## The task
Write out the stretch of lines below that begins at the line with "Today's Press Releases (83, 2487)" and ends at the line with "Back to Index Page (71, 2461)", including both, exactly as given and nothing more.

Material to process Block Start

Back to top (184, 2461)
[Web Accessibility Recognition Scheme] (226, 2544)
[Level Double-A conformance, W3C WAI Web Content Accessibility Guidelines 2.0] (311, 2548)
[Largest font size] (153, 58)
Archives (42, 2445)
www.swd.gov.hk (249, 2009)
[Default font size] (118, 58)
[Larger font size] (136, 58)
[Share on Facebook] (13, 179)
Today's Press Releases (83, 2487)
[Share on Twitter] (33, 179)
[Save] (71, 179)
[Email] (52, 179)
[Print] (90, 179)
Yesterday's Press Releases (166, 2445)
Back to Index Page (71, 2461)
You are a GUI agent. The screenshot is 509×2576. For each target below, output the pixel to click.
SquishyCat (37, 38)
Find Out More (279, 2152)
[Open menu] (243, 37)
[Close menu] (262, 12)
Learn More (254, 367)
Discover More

Material to process Block End
Material to process Block Start

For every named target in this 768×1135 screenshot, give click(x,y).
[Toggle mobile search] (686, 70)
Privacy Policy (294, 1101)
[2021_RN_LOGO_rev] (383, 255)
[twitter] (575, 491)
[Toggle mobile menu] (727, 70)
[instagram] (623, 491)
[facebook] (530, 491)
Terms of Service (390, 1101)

Material to process Block End

## Finished task
Today's Press Releases (83, 2487)
[Share on Twitter] (33, 179)
[Save] (71, 179)
[Email] (52, 179)
[Print] (90, 179)
Yesterday's Press Releases (166, 2445)
Back to Index Page (71, 2461)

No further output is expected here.